Since the Fall of man, there has been a great battle for the souls of men and women. Those who have gone before us in past centuries have not had an easy task. Labour in the gospel was often slow and arduous. But they knew if they followed according to the pattern of God’s Word, with His help, they would eventually deliver sinners from death and hell. If they sowed in tears, they would reap in joy. They wanted, above all things, to be “true and faithful witnesses.” If they preached the whole counsel of God, they would be free from the blood of all men. These ministries, of men such as Wesley, Wycliff, Whitefield, Spurgeon, and many others, were greatly effective in reaching the lost.

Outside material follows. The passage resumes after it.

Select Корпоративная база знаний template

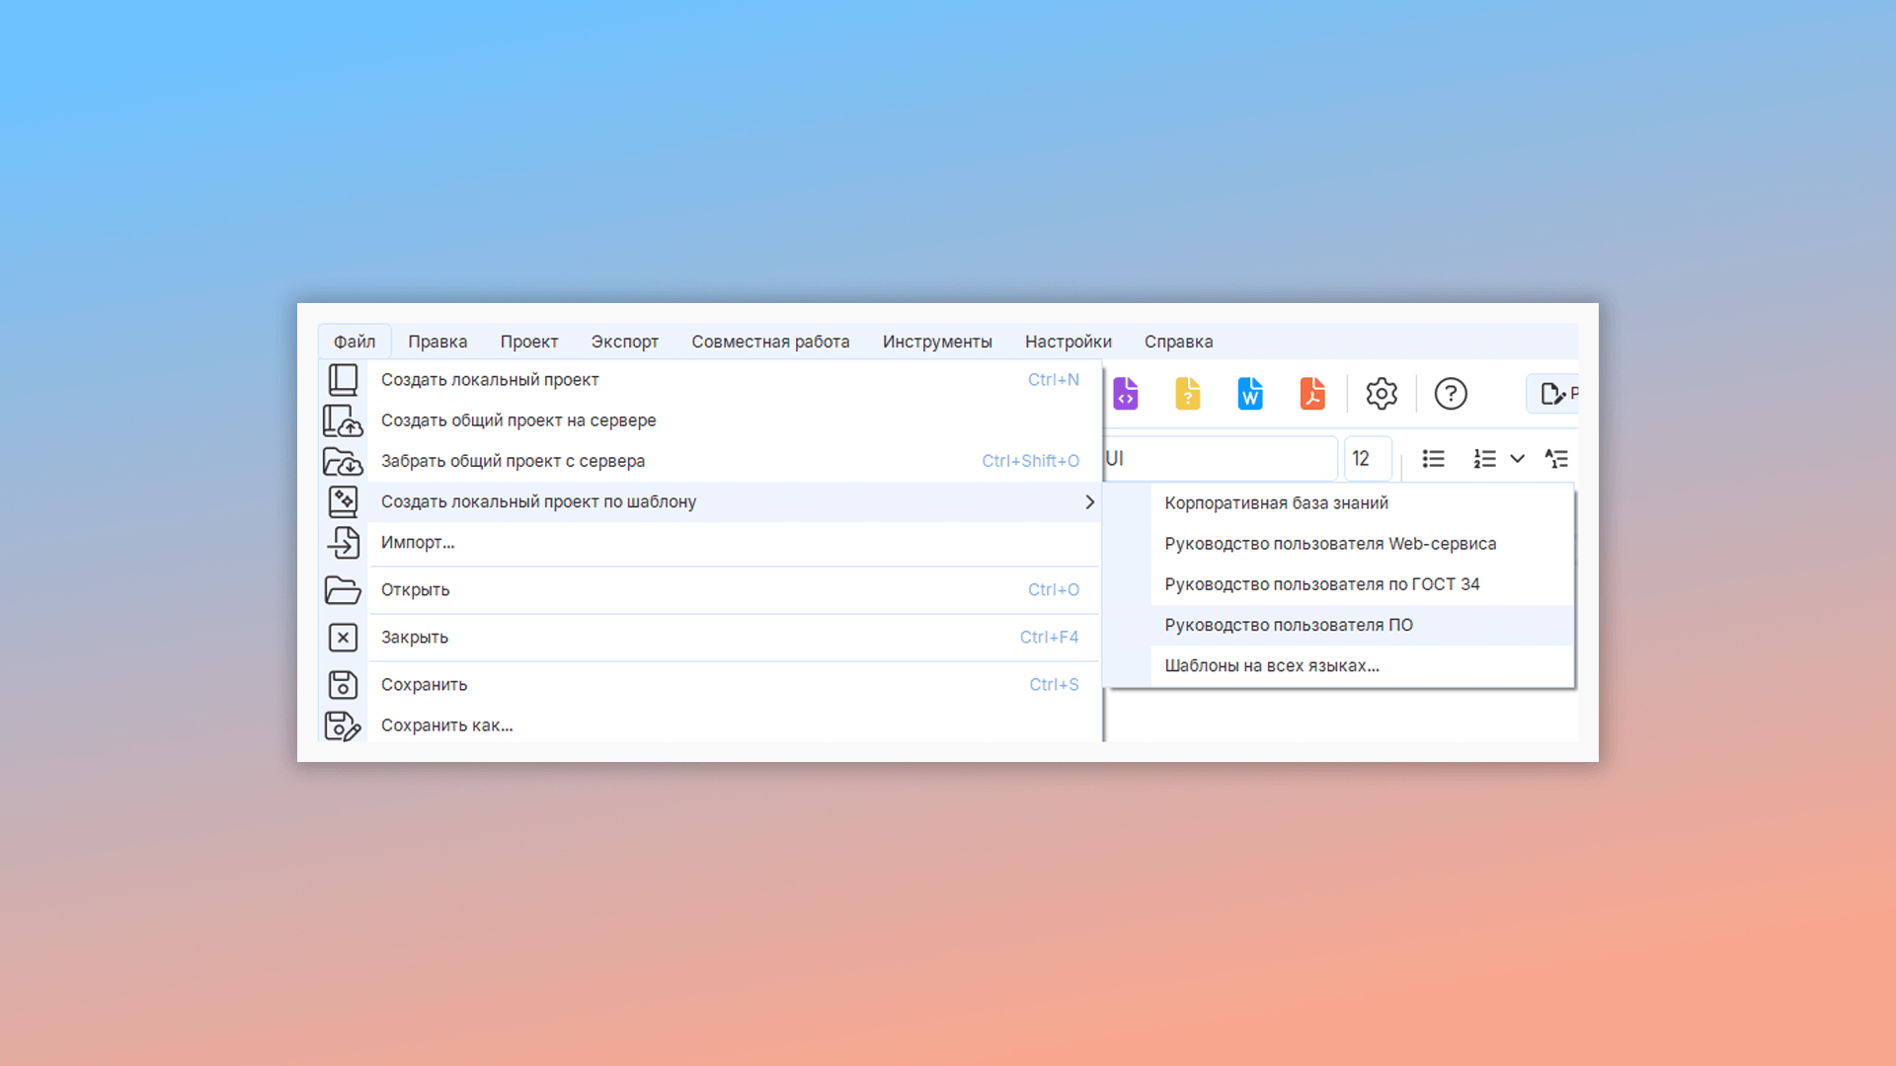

The key was in the careful and thorough use of the Law to prepare the way for the gospel.

As time went by, certain men discovered that the message of the gospel could be condensed and presented in a much faster and easier way. Unfortunately, this quick and easy method had a number of problems.

First, its presentation was unbiblical.                                                                        It didn’t follow the scriptural example of presenting the balance of Law and grace, as Jesus did. He always preached Law to the proud and arrogant, and grace to the meek and the humble (Luke 10:25,26; 18:18–20). Never once did the Son of God give the Good News (the cross, grace, and mercy) to the proud, the arrogant, or the self-righteous. He followed His Father’s example: He resists the proud and gives grace to the humble (James 4:6). Paul did the same, as seen at Athens when he used the essence of the First and Second Commandments to reprove their idolatry, and on other occasions (Romans 2:22). Biblical evangelism is always Law to the proud and grace to the humble. With the Law, we should break the hard heart, and with the gospel, heal the broken heart.

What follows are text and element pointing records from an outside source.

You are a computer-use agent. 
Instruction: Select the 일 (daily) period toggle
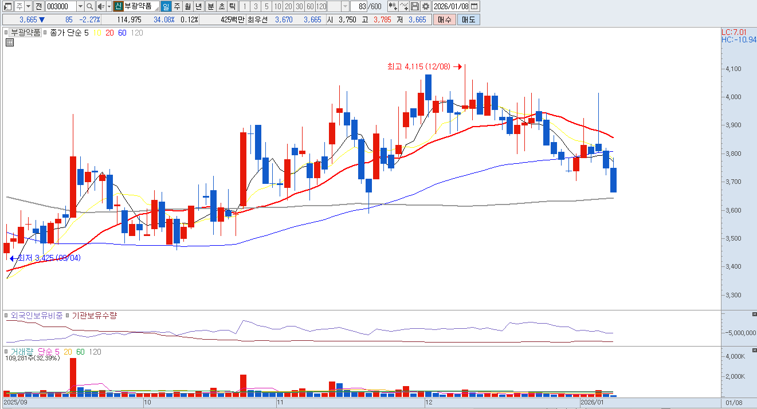click(166, 6)
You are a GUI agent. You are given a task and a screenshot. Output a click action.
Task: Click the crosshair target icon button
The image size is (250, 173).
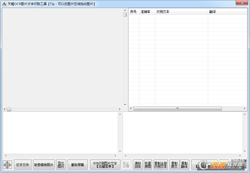click(x=7, y=165)
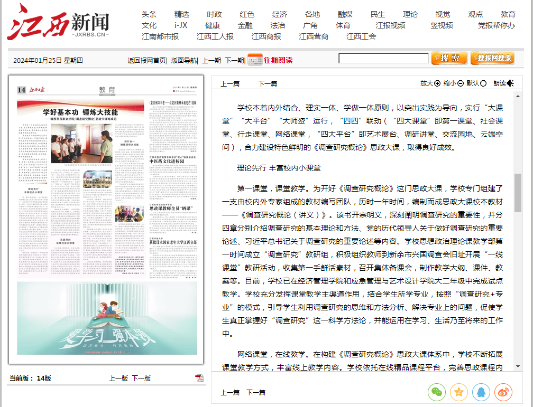
Task: Open the 教育 navigation menu item
Action: [x=508, y=14]
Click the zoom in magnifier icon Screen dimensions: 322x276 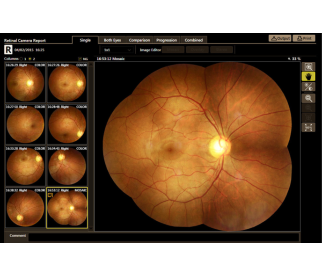(x=308, y=98)
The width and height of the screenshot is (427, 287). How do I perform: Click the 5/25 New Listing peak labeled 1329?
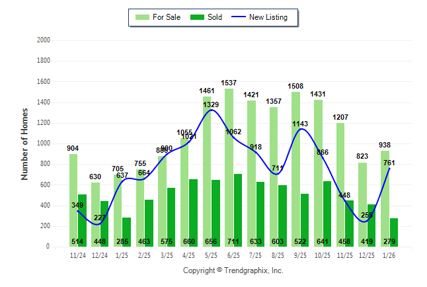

Without the Law, there can be no knowledge of sin: “What shall we say then? Is the law sin? Certainly not! On the contrary, I would not have known sin except through the Law . . . For apart from the law sin was dead. I was alive once without the Law, but when the Commandment came, sin revived and I died” (Romans 7:7–9).

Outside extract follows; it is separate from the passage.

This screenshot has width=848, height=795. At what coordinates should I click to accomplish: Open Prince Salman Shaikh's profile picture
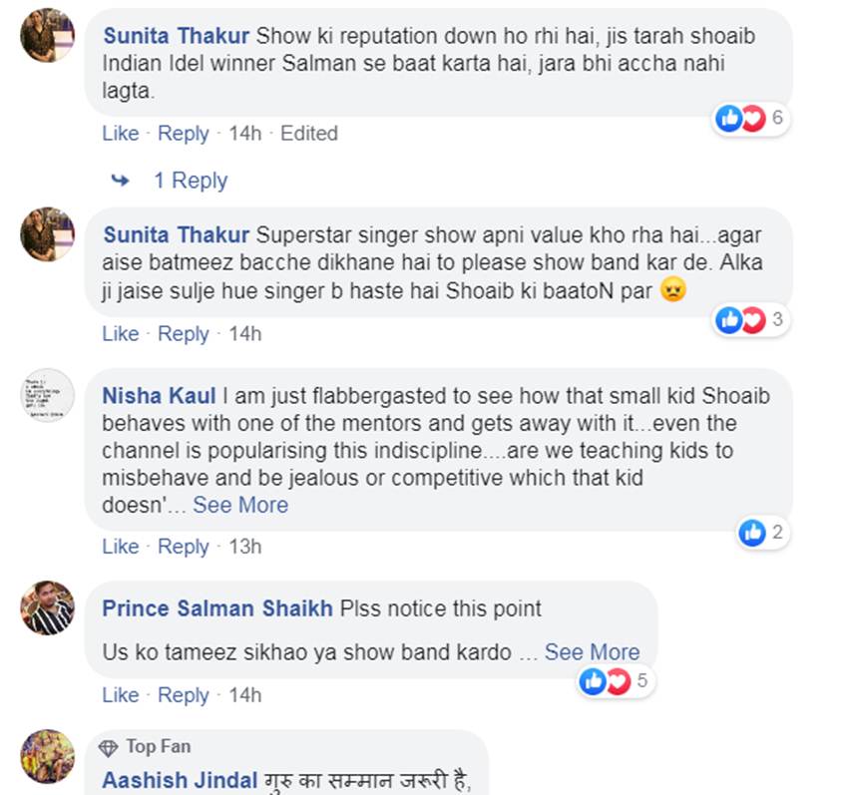(48, 607)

The Law was the instrument of the death of the old nature. It made sure that sinners were truly born again, that the Adamic nature was dealt with by nailing it to the cross. It made certain that the convert was a new creature in Christ.

According to Romans 7:7, the Law of God—specifically the Ten Commandments—is the biblical means of awakening sinners. John Wesley said, “The very first end of the Law, namely, the convicting men of sin; the awakening those who are still asleep on the brink of hell. The ordinary method of God is to convict sinners by the Law, and that only. The gospel is not the means which God has ordained, or which our Lord Himself used, for this end.”

Those who make a profession of faith without having a humble heart (which the Law produces) have the experience described in 2 Peter 2:22: “According to the true proverb: ‘A dog returns to his own vomit,’ and ‘a sow, having washed, to her wallowing in the mire.’” This is the tragic result of casting pearls of the gospel of grace to the proud, or what the Bible calls “dogs” and “swine.”